If you have a home line of credit (HELOC) and need to pay off your student loans, it can seem like the perfect solution. However, a HELOC can be a costly way to raise money, since you have to pay interest on the loan. Depending on your financial situation, there are other financial options that might work better, such as a home equity loan or a personal loan.
Do you have a high interest student loan that you can’t afford to pay back? Before you run out and borrow more money, you should know about using a home equity line of credit (HELOC) as a potential option. However, there are a lot of things you should consider before taking this route.

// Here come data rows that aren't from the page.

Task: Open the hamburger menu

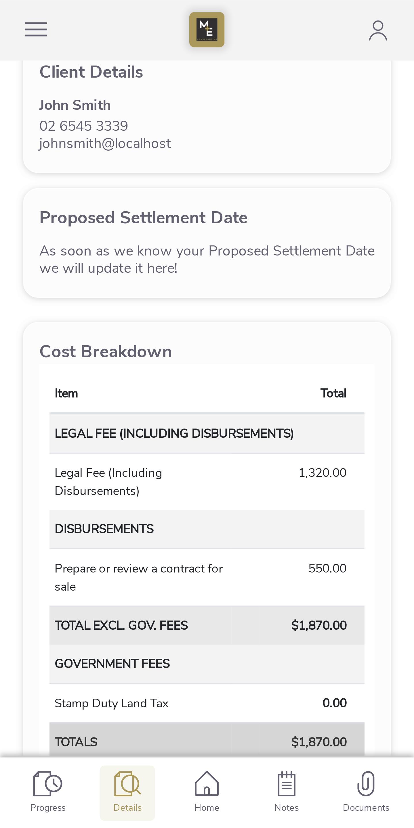Action: [36, 30]
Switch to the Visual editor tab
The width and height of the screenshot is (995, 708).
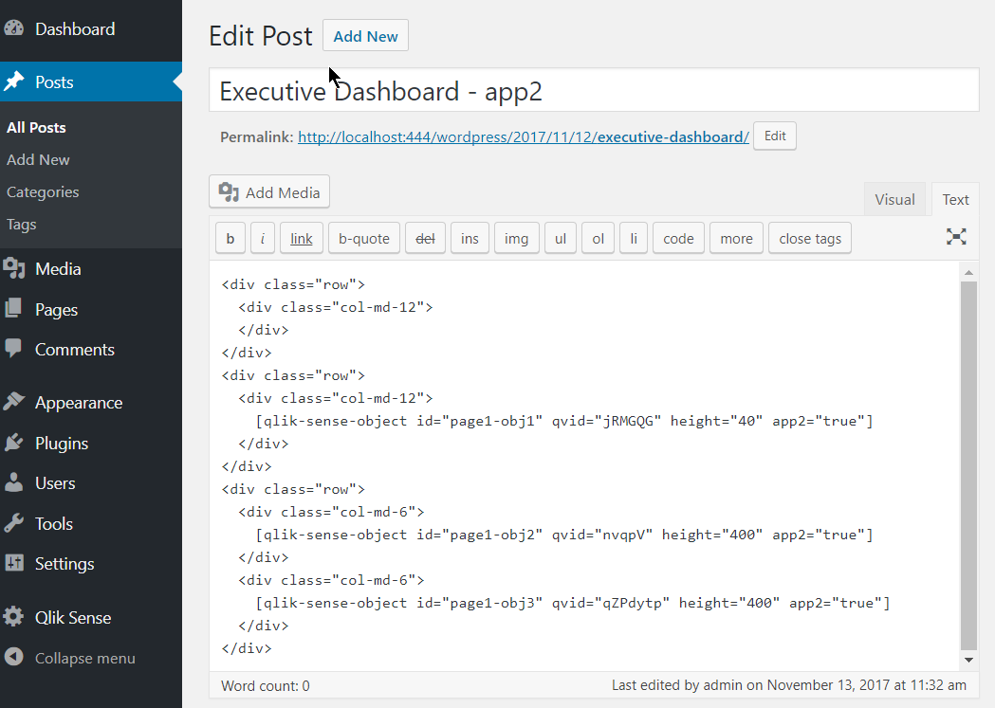894,200
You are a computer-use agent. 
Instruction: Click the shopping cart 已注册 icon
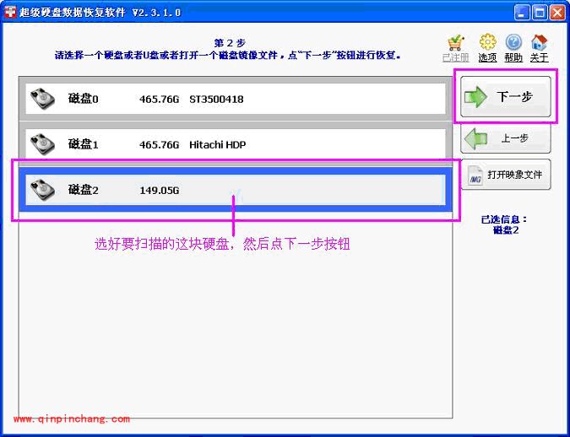click(455, 42)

The US Department of Education estimates that the average cost of tuition and fees for the 2016-2017 school year was $33,480 at private colleges, $9,650 for state residents at public colleges, and $24,930 for out-of-state students attending public universities. While loans can be an important resource to help you pay for college, you should also know about some other options that may be available to you. How can you apply a home equity line of credit (HELOC) to pay your student loans? The answer is not as simple as you might think. Here are some HELOC facts to help you decide if a HELOC is right for you, and if it is, how to use this tool to pay. Read more about student loan calculator and let us know what you think.If you’ve borrowed money to pay for your college tuition, you may be wondering if there’s a better way to manage your debt. There was a time when people used HELOCs as a way to pay off student loans. HELOCs offered certain benefits that made them advantageous to homeowners with student loan debt. Recently, however, the benefits that once existed have been eroded. Here’s what you need to know about HELOC loans and why applying for HELOC loans may not be the best option for student loan repayment.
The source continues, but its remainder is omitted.